The shadows of the wedding guests Did strangely come and go, And the body of Judas Iscariot Lay stretch’d along the snow.

The body of Judas Iscariot Lay stretched along the snow; ’Twas the soul of Judas Iscariot Ran swiftly to and fro.

To and fro, and up and down, He ran so swiftly there, As round and round the frozen Pole Glideth the lean white bear.

’Twas the Bridegroom sat at the table-head, And the lights burnt bright and clear— “Oh, who is that,” the Bridegroom said, “Whose weary feet I hear?”

’Twas one look’d from the lighted hall, And answered soft and slow, “It is a wolf runs up and down With a black track in the snow.”

The Bridegroom in his robe of white Sat at the table-head— “Oh, who is that who moans without?” The blessed Bridegroom said.

’Twas one looked from the lighted hall, And answered fierce and low “’Tis the soul of Judas Iscariot Gliding to and fro.”

’Twas the soul of Judas Iscariot Did hush itself and stand. And saw the Bridegroom at the door With a light in his hand.

The Bridegroom stood in the open door, And he was clad in white, And far within the Lord’s Supper Was spread so broad and bright.

The Bridegroom shaded his eyes and look’d, And his face was bright to see— “What dost thou here at the Lord’s Supper With thy body’s sins?” said he.

’Twas the soul of Judas Iscariot Stood black, and sad, and bare— “I have wandered many nights and days; There is no light elsewhere.”

’Twas the wedding guests cried out within, And their eyes were fierce and bright— “Scourge the soul of Judas Iscariot Away into the night!”

The Bridegroom stood in the open door, And he waved hands still and slow, And the third time that he waved his hands The air was thick with snow.

And of every flake of falling snow, Before it touched the ground, There came a dove, and a thousand doves Made sweet sound.

’Twas the body of Judas Iscariot Floated away full fleet, And the wings of the doves that bare it off Were like its winding-sheet.

’Twas the Bridegroom stood at the open door, And beckon’d, smiling sweet; ’Twas the soul of Judas Iscariot Stole in, and fell at his feet.

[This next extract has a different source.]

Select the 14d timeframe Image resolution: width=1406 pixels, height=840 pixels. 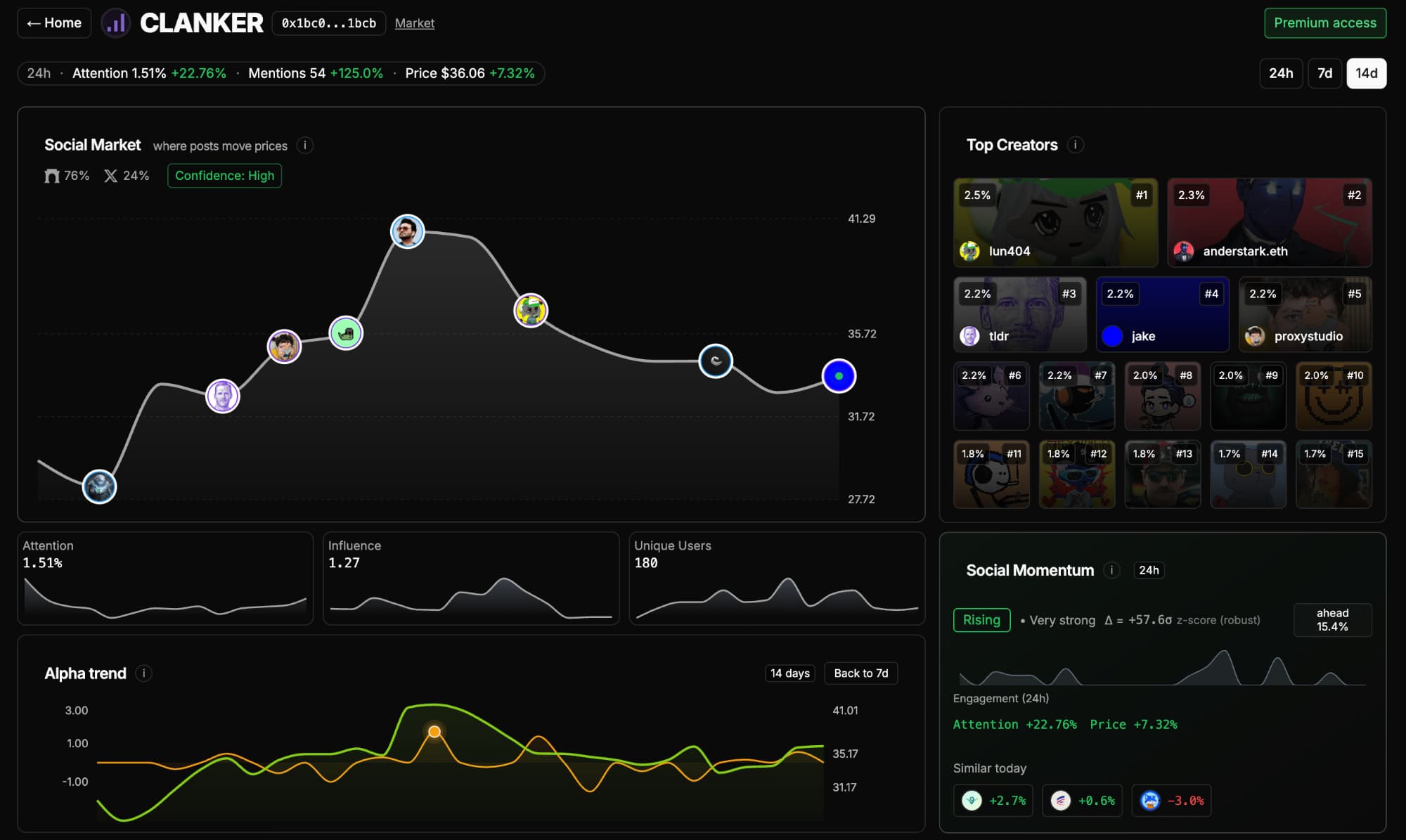click(1366, 73)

“The Holy Supper is spread within, And the many candles shine, And I have waited long for thee Before I poured the wine!”

The supper wine is poured at last, The lights burn bright and fair, Iscariot washes the Bridegroom’s feet, And dries them with his hair.

ROBERT BUCHANAN.

See reference to Buchanan in the Preface.

* * * * *

Now, as of old, Man by himself is priced: For thirty pieces Judas sold Himself, not Christ.

HESTER CHOLMONDELEY.

I learn from the _New Statesman_ reviewer of the first English Edition that these lines were by Hester, a gifted sister of Mary Cholmondeley. She died at 22.